— Supplied information —
Content starts
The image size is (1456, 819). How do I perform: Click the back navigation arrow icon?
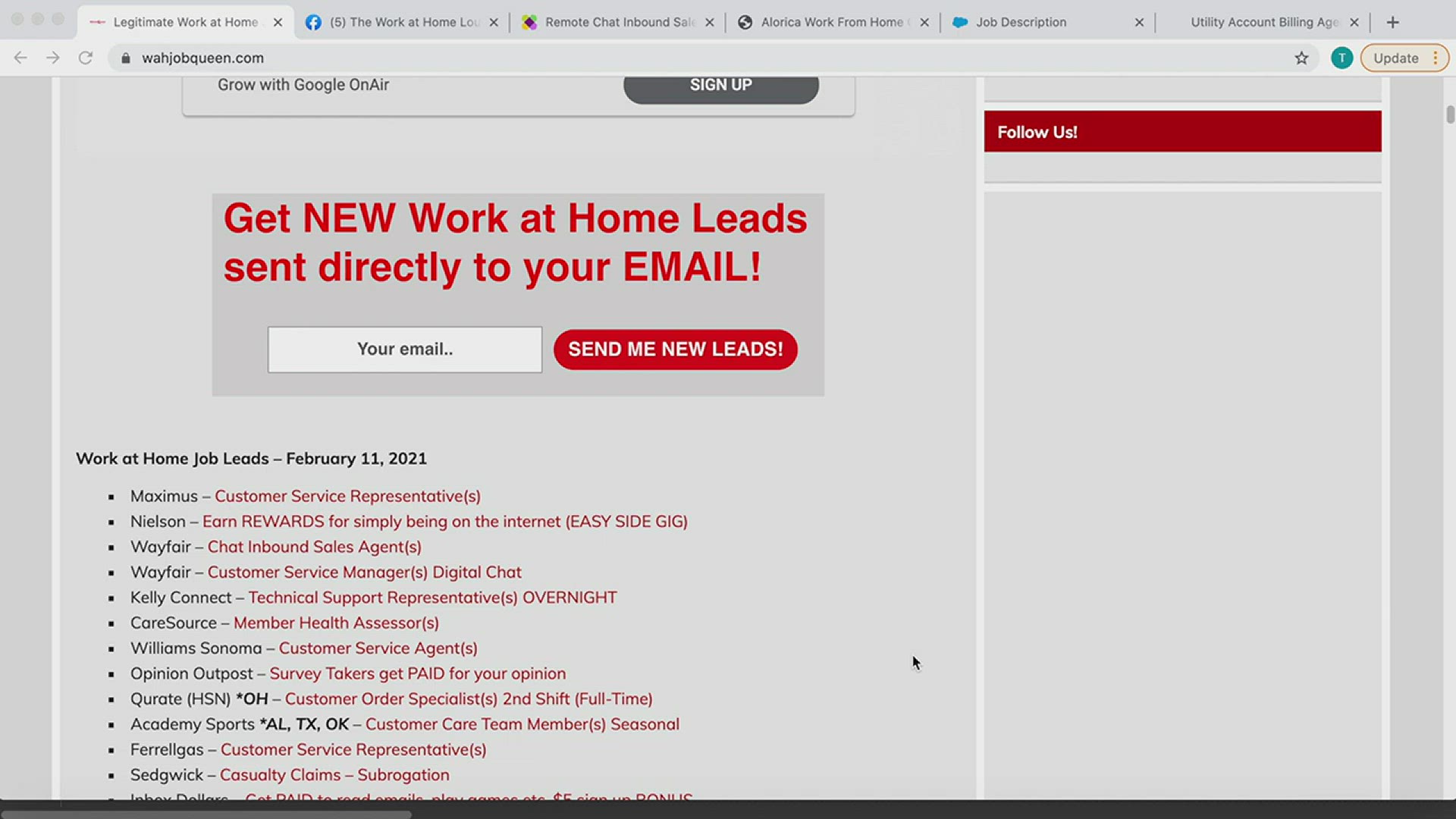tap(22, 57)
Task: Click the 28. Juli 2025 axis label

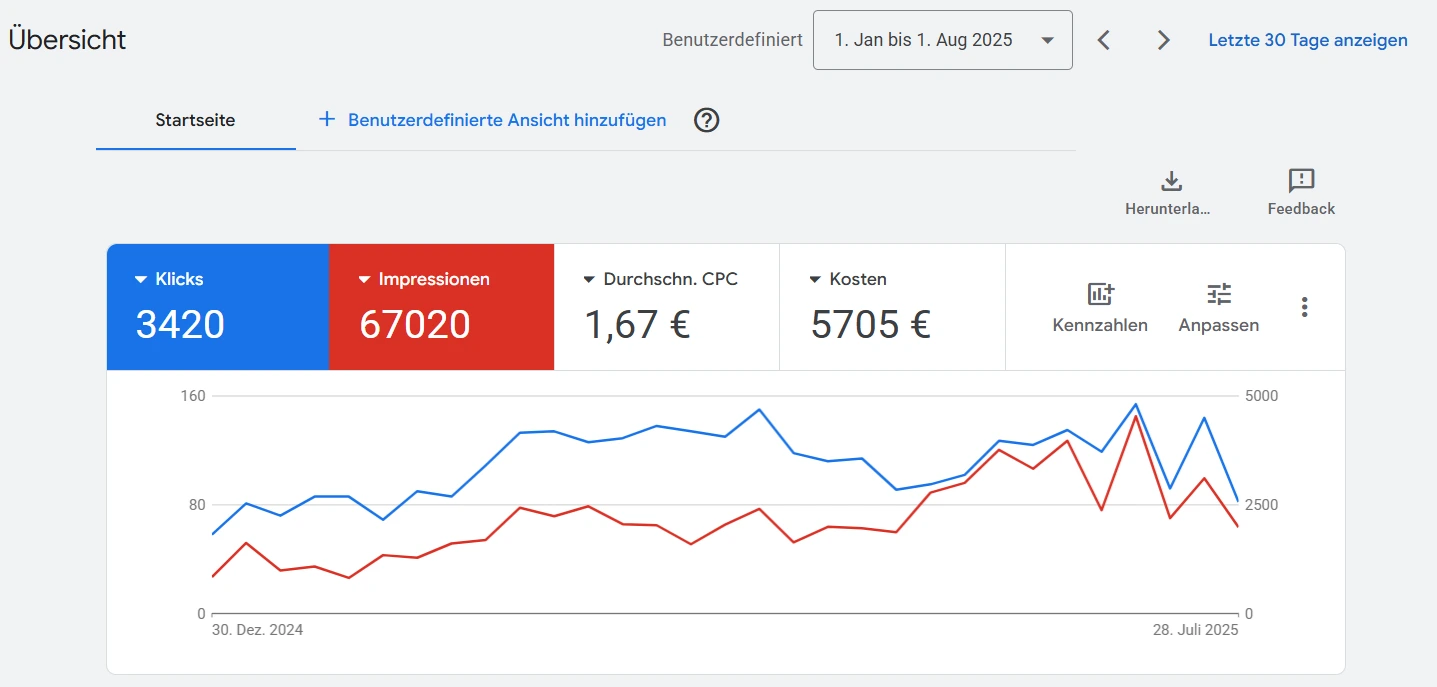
Content ends
Content starts
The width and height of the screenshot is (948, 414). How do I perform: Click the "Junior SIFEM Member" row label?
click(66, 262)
Content ends
Content starts
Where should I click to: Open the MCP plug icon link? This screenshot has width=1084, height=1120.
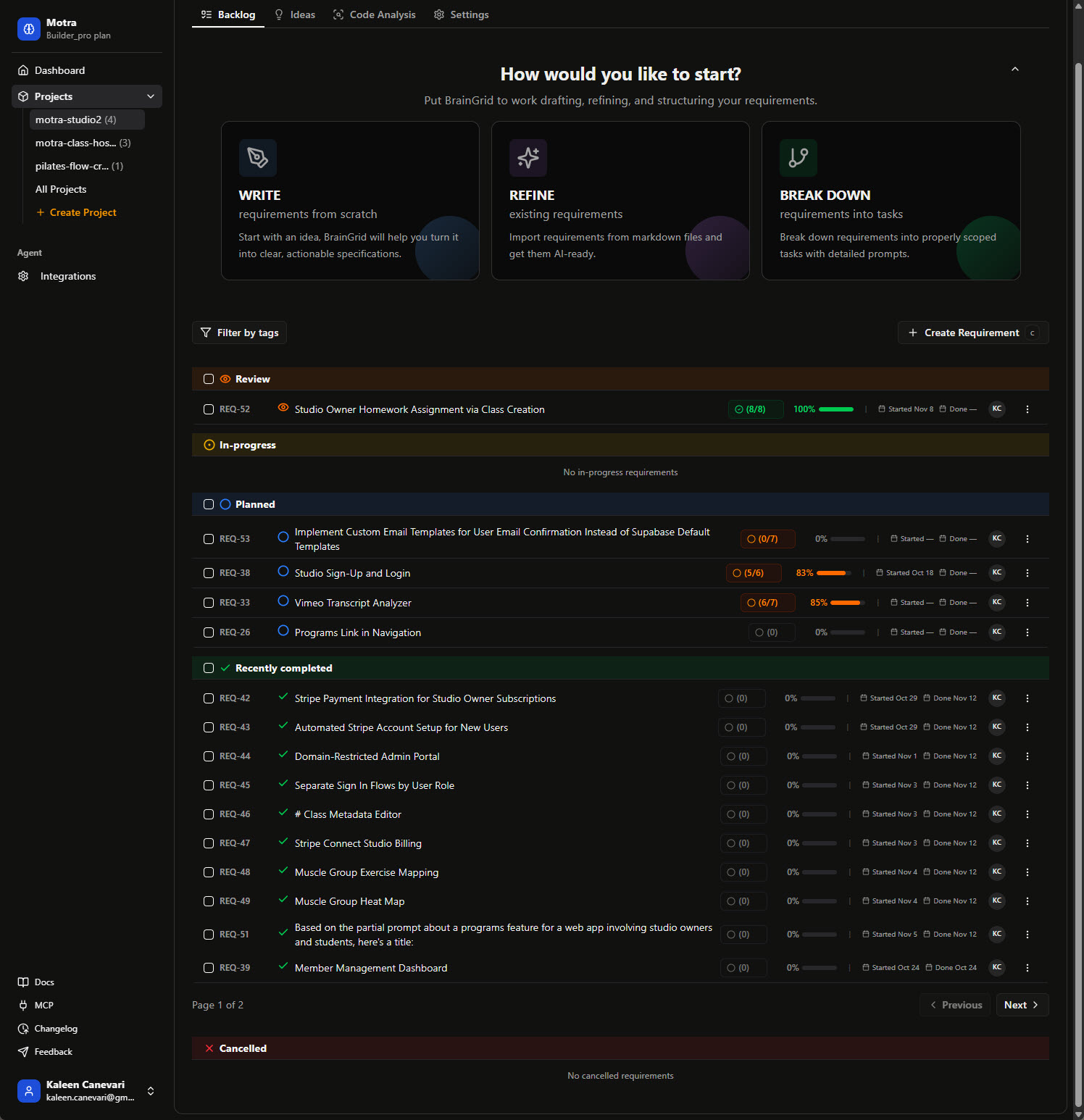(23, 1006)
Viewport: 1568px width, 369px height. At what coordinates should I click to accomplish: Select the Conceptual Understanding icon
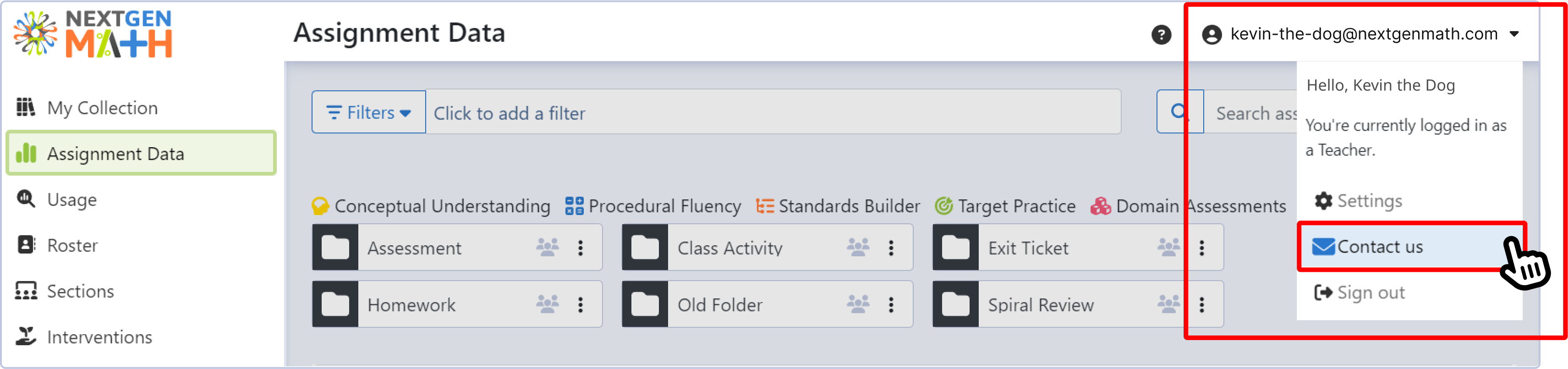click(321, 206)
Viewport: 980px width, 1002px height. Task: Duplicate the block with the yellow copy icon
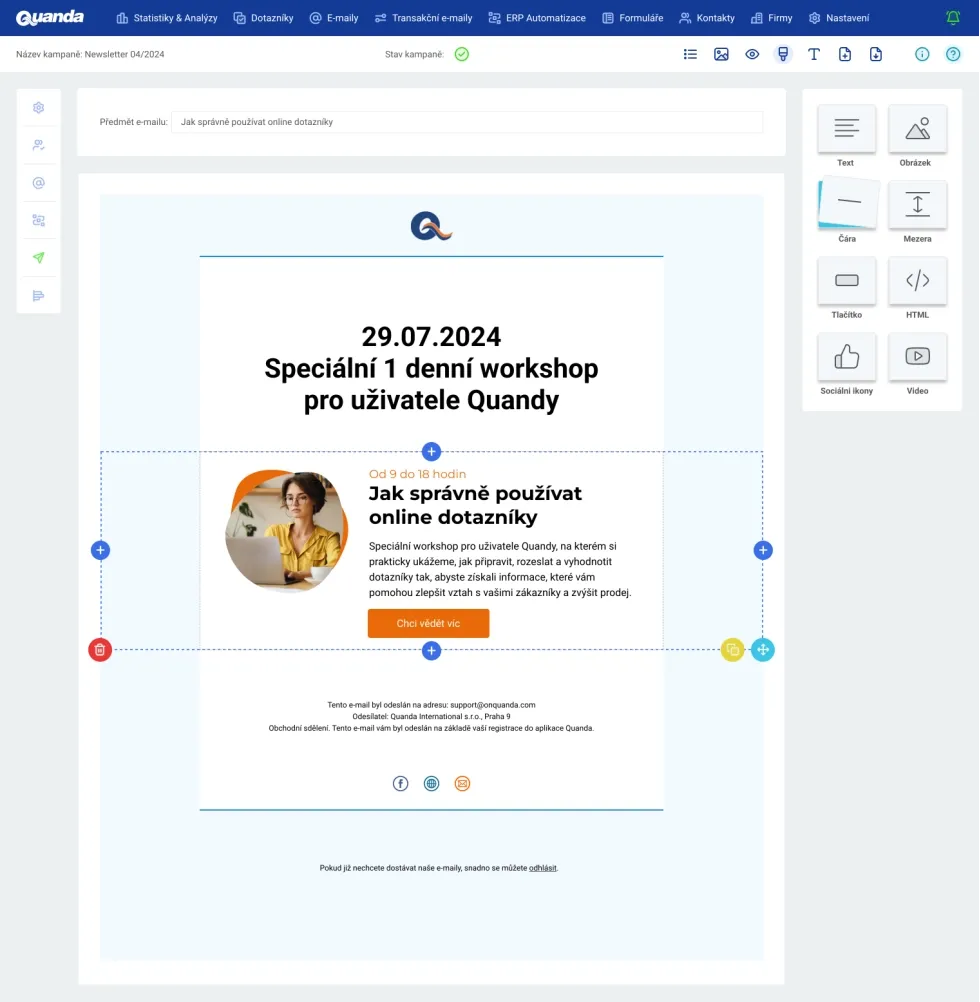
Content ends
— What you will do —
The lines above from the line with "Where should I" through the line with "Viewport: 980px width, 1002px" are to be given again word for word, with no pictures among them.

— Response —
Where should I click to: Open the MCP plug icon link? This screenshot has width=1084, height=1120.
(23, 1006)
Viewport: 1568px width, 369px height. At what coordinates should I click to accomplish: Select the Conceptual Understanding icon
click(321, 206)
Viewport: 980px width, 1002px height. Task: Duplicate the block with the yellow copy icon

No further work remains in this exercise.